■ **STATED EXERCISE**
Select every line in the records below that contains the string "height", and copy each such line in full.

■ **SOURCE RECORDS**

* START *

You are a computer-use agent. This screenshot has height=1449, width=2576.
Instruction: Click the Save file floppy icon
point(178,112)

* END *
* START *

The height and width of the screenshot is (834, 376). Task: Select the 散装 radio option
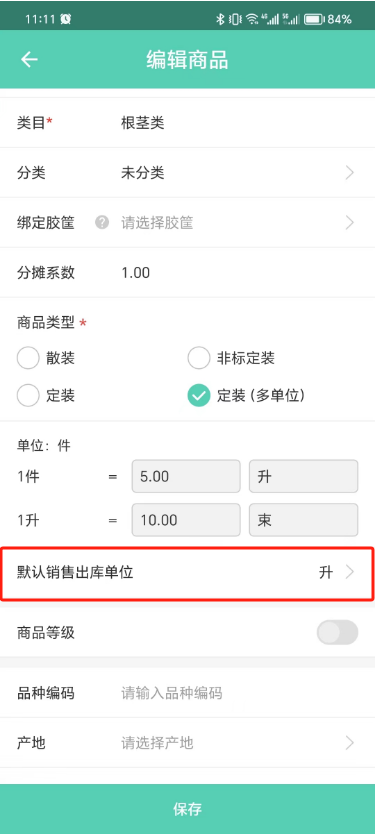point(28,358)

* END *

■ **SOLUTION FOR THIS PROBLEM**
You are a computer-use agent. This screenshot has height=1449, width=2576.
The height and width of the screenshot is (834, 376). Task: Select the 散装 radio option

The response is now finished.